DO THIS - Copy out the rows starting with the line that contains "How do I perform: Click the highlighted" and going on through the line that contains "Action: [x=29, y=10]", swapping "Instruction:" for "Command:" and keeping everything else the same.

Source data:
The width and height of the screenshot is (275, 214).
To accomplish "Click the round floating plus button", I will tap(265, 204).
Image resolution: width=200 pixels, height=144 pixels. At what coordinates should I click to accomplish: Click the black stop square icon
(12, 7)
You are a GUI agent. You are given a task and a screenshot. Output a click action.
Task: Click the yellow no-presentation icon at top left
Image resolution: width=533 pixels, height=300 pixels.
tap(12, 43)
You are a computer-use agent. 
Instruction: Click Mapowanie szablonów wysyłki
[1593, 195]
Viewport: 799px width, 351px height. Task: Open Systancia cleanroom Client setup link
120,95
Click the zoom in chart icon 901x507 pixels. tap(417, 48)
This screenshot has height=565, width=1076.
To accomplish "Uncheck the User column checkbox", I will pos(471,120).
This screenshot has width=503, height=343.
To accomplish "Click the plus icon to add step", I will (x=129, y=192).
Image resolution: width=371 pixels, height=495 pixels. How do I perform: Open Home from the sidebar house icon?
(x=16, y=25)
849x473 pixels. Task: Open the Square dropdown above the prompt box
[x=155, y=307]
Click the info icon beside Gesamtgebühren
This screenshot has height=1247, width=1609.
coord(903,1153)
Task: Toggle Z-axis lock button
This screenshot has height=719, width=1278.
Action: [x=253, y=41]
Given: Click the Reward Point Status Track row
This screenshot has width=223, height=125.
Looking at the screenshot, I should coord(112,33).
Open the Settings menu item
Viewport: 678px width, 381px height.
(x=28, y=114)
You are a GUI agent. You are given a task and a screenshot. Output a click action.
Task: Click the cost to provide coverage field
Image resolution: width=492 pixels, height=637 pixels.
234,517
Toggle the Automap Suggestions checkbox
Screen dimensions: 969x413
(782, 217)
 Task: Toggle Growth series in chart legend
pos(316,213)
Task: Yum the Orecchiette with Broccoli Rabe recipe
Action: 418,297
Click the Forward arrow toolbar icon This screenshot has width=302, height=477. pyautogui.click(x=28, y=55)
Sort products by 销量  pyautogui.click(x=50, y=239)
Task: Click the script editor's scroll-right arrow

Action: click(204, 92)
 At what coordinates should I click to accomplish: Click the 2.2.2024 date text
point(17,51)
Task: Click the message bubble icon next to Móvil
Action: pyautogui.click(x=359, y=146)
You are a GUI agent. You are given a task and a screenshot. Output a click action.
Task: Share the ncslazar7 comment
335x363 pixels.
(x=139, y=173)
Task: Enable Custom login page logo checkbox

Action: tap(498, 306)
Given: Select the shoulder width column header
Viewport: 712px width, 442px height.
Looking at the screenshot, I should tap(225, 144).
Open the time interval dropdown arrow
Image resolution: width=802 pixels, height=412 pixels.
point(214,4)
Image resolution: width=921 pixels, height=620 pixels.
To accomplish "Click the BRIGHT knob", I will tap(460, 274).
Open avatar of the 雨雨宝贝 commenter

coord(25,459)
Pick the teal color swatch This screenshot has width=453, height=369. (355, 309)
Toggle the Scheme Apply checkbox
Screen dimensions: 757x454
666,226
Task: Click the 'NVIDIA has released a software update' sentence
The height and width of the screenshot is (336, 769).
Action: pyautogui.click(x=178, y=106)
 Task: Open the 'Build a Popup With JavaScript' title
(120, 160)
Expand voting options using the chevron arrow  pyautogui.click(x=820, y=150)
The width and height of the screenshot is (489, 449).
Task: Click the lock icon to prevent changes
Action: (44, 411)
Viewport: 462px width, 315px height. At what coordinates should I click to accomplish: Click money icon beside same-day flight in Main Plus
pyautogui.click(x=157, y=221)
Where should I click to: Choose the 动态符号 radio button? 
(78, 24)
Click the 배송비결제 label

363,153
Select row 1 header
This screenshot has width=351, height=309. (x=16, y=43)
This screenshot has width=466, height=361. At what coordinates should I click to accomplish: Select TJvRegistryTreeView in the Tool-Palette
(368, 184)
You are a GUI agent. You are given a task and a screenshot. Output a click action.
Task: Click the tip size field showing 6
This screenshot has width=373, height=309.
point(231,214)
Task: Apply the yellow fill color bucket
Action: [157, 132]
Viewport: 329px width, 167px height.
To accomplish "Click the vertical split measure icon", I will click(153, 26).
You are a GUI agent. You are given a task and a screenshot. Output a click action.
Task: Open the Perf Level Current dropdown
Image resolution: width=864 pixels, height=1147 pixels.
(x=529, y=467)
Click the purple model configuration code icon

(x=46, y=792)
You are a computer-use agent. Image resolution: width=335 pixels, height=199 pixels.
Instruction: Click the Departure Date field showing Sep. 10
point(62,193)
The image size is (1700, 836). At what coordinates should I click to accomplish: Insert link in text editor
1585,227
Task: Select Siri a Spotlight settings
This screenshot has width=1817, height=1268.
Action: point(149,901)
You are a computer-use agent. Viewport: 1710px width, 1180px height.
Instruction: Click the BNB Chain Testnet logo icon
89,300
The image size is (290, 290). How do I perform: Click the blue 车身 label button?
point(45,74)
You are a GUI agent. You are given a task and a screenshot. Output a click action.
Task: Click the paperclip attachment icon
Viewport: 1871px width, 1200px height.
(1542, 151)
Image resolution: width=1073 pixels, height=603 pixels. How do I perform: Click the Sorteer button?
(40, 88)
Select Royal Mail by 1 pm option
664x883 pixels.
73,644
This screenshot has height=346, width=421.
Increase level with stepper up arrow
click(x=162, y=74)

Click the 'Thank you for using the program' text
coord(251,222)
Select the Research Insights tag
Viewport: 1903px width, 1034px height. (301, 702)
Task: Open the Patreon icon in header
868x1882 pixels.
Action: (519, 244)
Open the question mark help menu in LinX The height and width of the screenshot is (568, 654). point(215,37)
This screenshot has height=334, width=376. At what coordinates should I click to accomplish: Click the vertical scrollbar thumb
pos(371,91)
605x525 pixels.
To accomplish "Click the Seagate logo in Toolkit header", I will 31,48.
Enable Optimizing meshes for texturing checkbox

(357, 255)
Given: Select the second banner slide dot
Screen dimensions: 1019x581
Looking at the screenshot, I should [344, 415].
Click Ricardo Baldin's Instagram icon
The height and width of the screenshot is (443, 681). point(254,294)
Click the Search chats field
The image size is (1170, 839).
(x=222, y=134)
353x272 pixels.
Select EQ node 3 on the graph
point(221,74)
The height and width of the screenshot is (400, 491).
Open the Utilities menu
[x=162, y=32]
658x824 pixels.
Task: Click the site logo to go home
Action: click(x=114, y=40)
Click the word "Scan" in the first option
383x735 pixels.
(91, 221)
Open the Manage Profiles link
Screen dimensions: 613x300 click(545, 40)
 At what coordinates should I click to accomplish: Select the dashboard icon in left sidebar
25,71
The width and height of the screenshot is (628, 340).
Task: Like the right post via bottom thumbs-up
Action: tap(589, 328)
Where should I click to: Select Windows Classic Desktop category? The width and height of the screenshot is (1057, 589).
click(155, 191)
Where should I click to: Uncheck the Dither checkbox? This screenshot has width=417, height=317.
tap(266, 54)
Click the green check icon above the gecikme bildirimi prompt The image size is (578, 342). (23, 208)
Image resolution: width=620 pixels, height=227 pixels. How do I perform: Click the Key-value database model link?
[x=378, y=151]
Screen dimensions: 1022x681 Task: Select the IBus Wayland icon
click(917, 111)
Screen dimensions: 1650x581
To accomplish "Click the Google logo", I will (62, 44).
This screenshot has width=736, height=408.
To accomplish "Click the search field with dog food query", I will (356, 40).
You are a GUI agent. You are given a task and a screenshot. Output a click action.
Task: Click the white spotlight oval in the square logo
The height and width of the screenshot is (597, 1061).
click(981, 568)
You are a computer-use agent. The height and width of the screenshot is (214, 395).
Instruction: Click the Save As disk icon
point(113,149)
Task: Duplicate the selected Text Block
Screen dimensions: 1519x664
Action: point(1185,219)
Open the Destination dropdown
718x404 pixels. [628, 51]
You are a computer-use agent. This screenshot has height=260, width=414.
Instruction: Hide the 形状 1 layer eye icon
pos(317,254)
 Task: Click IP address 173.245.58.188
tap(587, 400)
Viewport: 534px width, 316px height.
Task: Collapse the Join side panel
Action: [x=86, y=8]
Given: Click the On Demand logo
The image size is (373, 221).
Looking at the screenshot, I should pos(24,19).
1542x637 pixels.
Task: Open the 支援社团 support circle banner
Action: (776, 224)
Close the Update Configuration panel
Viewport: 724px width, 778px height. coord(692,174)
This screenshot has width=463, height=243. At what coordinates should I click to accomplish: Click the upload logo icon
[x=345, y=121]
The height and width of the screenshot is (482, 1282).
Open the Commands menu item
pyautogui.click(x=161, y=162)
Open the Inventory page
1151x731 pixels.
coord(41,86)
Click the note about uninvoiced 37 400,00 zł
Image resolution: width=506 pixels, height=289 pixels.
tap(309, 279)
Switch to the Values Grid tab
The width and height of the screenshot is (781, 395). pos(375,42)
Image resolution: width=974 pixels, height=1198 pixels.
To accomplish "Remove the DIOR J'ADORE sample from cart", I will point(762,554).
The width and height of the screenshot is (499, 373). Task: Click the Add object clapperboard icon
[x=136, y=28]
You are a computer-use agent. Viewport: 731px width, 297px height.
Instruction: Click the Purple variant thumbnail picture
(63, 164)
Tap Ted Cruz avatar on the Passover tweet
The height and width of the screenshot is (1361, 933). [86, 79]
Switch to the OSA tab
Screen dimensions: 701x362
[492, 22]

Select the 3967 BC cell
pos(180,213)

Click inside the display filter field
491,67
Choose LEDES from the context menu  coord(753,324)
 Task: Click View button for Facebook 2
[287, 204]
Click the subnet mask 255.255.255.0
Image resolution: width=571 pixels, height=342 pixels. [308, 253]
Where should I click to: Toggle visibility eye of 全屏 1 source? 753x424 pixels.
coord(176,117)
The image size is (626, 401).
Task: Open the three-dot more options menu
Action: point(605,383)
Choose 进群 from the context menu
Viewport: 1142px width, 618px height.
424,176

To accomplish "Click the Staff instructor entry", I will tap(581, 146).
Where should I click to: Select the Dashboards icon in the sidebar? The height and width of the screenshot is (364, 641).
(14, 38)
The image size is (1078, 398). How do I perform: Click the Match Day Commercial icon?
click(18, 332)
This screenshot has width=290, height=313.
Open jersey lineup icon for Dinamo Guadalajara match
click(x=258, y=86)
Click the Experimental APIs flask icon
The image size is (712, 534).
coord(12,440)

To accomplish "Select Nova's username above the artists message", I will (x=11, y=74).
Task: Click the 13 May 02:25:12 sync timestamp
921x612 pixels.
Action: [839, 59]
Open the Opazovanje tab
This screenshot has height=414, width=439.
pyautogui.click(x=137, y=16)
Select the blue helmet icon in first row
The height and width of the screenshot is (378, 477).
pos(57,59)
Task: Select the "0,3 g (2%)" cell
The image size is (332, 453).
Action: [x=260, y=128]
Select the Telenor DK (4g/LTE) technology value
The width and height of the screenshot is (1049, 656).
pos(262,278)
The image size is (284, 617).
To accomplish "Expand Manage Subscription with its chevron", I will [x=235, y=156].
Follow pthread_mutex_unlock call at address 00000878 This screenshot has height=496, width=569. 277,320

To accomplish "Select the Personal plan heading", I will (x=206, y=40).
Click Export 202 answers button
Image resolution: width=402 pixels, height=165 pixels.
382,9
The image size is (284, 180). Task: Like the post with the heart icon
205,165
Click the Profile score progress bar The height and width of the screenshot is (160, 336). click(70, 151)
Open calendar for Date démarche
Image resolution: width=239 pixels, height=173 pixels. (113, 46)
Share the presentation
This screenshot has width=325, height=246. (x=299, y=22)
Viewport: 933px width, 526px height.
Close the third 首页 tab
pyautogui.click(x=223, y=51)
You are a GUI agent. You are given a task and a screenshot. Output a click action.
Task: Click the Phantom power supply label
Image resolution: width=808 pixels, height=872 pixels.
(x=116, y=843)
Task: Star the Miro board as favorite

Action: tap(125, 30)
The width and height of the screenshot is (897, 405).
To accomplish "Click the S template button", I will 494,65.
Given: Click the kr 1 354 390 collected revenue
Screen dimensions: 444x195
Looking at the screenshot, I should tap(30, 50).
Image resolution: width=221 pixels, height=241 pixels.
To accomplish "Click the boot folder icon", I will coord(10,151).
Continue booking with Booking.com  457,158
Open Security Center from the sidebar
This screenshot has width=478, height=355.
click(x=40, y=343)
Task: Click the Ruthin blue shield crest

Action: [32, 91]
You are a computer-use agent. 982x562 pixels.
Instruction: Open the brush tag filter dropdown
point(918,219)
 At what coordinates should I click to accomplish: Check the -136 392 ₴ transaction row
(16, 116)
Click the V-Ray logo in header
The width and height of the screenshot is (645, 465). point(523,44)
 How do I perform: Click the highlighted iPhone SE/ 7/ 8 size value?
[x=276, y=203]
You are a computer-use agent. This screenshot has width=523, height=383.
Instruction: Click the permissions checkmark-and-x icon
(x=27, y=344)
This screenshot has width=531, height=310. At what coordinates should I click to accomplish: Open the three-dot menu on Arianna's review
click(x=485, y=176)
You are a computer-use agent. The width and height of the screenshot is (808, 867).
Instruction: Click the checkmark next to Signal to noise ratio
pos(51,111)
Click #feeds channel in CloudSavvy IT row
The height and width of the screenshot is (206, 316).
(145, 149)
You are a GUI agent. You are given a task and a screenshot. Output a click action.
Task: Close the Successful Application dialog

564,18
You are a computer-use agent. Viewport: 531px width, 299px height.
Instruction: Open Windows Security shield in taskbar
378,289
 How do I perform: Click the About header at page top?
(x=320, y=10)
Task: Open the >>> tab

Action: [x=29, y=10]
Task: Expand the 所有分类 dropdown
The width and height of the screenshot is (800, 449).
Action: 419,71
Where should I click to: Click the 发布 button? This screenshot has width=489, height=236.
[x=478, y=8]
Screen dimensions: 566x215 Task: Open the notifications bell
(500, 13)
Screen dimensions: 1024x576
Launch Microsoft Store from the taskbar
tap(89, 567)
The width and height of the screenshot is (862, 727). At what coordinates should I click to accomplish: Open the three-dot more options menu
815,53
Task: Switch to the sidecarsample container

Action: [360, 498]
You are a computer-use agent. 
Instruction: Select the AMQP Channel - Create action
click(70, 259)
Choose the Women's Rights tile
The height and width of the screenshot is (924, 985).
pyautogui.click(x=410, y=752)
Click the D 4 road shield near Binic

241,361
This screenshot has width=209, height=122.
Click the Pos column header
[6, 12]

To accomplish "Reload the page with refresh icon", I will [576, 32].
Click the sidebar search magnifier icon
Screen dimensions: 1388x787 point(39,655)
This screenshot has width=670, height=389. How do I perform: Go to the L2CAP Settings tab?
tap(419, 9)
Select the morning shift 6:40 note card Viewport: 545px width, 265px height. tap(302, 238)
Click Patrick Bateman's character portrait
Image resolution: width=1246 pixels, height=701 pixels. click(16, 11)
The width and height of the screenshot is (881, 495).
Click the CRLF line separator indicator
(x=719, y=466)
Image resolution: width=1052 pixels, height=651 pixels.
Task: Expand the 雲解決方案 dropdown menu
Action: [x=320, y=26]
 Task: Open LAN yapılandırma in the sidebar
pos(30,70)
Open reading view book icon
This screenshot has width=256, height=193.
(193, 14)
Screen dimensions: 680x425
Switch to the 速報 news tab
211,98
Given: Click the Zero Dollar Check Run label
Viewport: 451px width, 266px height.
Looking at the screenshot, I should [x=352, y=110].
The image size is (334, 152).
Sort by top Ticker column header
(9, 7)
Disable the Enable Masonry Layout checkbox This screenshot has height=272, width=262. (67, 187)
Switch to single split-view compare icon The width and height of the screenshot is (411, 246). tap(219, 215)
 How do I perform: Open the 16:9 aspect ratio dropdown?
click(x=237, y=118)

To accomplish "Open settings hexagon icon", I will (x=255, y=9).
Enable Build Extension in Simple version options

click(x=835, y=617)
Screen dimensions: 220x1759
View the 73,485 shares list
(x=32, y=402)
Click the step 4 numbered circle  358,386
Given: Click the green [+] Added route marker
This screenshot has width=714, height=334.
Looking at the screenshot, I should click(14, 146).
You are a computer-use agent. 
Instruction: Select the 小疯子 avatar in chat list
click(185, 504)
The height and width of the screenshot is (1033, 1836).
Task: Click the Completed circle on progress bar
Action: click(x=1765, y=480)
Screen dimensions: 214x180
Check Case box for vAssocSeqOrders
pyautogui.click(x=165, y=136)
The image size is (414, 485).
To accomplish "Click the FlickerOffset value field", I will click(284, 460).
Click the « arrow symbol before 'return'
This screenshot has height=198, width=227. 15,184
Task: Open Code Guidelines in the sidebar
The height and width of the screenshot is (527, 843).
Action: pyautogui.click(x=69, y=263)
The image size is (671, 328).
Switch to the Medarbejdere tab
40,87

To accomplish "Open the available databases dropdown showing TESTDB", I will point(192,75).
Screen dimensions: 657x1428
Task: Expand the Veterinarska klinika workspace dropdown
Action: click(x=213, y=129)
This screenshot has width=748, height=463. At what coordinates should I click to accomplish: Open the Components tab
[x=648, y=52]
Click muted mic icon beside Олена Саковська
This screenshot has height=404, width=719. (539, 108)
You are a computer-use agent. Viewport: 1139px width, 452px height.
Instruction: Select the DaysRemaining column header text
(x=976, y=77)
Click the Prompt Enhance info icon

CORRECT RESULT -
 How do I perform: Click the highlighted iPhone SE/ 7/ 8 size value?
[x=276, y=203]
You are a computer-use agent. This screenshot has width=523, height=383.
Command: Click the permissions checkmark-and-x icon
(x=27, y=344)
This screenshot has width=531, height=310. At what coordinates should I click to accomplish: Open the three-dot menu on Arianna's review
click(x=485, y=176)
You are a computer-use agent. The width and height of the screenshot is (808, 867).
Command: Click the checkmark next to Signal to noise ratio
pos(51,111)
Click #feeds channel in CloudSavvy IT row
The height and width of the screenshot is (206, 316).
(145, 149)
You are a GUI agent. You are given a task and a screenshot. Output a click action.
Task: Close the Successful Application dialog

564,18
You are a computer-use agent. Viewport: 531px width, 299px height.
Command: Open Windows Security shield in taskbar
378,289
 How do I perform: Click the About header at page top?
(x=320, y=10)
Task: Open the >>> tab

Action: [x=29, y=10]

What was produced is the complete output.